| Dataset records |
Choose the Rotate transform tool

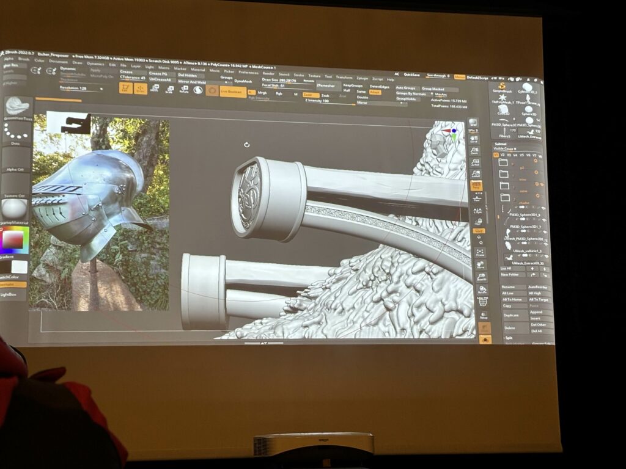pos(183,89)
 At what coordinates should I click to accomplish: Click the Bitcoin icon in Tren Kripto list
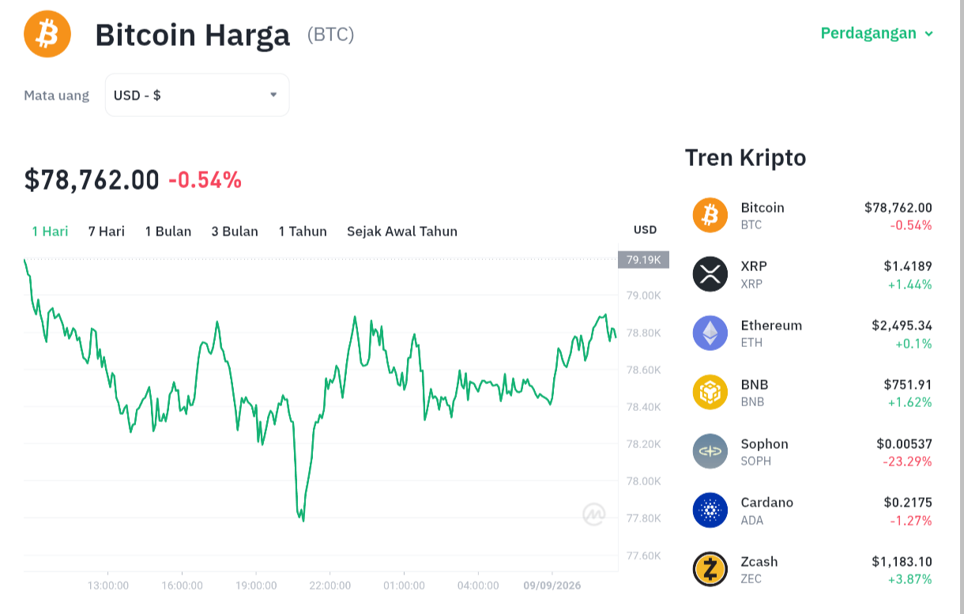coord(710,215)
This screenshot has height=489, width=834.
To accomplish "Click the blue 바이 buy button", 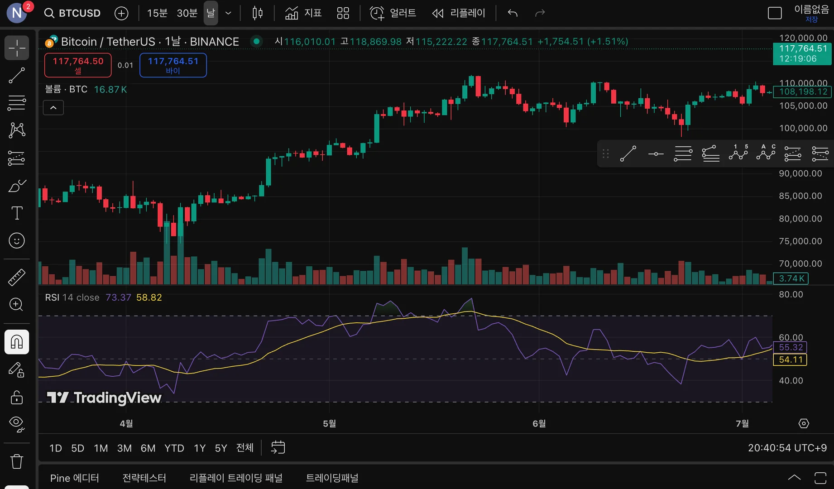I will [x=173, y=65].
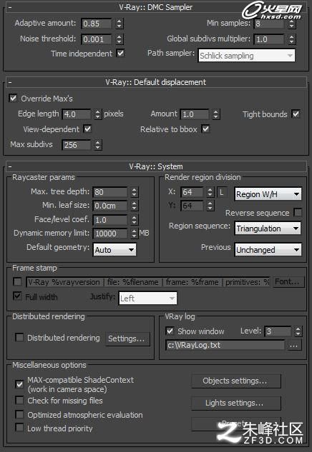Click the c:\VRayLog.txt path field
The height and width of the screenshot is (452, 312).
tap(225, 346)
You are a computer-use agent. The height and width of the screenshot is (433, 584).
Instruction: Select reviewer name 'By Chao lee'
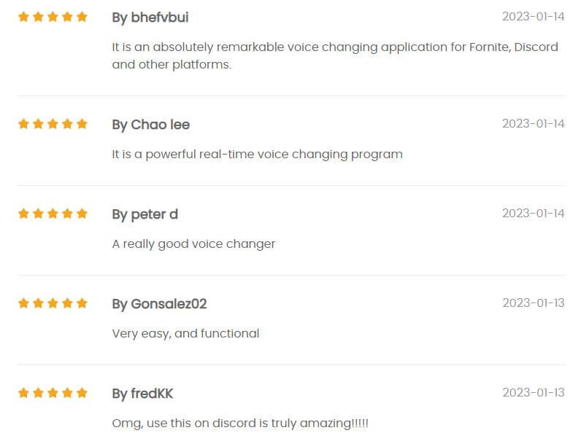151,125
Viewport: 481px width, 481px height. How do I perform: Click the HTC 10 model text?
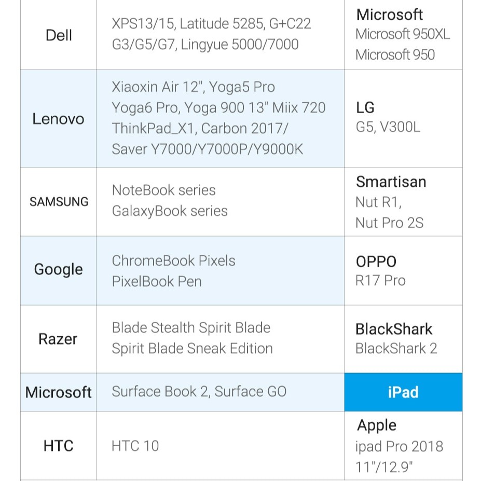(x=135, y=446)
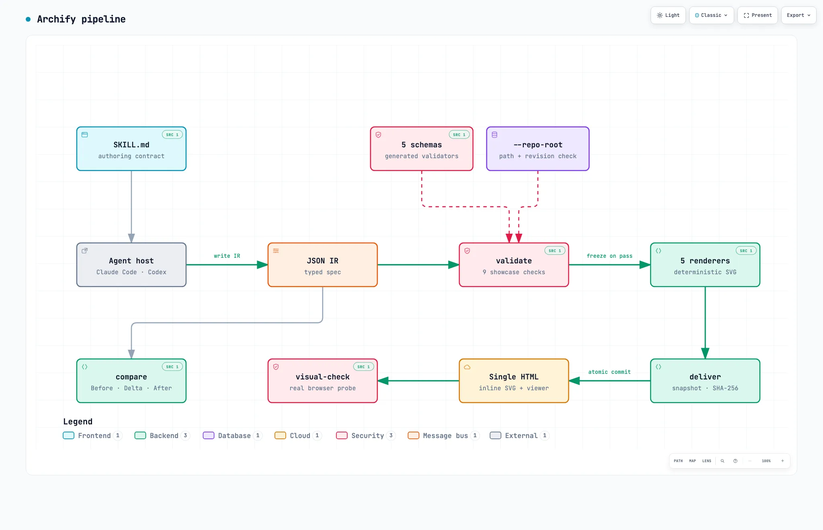
Task: Click the code brackets icon on deliver node
Action: (659, 367)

| Direction |
Rewrite the rows from the line with "Viewport: 481px width, 481px" through the end of the rows, changing "model" to "device" and leaving everything else as it is. Leave out the pictures.

| Response to this task |
Viewport: 481px width, 481px height. How do I perform: Click the HTC 10 device text?
(x=135, y=446)
Task: Click the code brackets icon on deliver node
Action: (659, 367)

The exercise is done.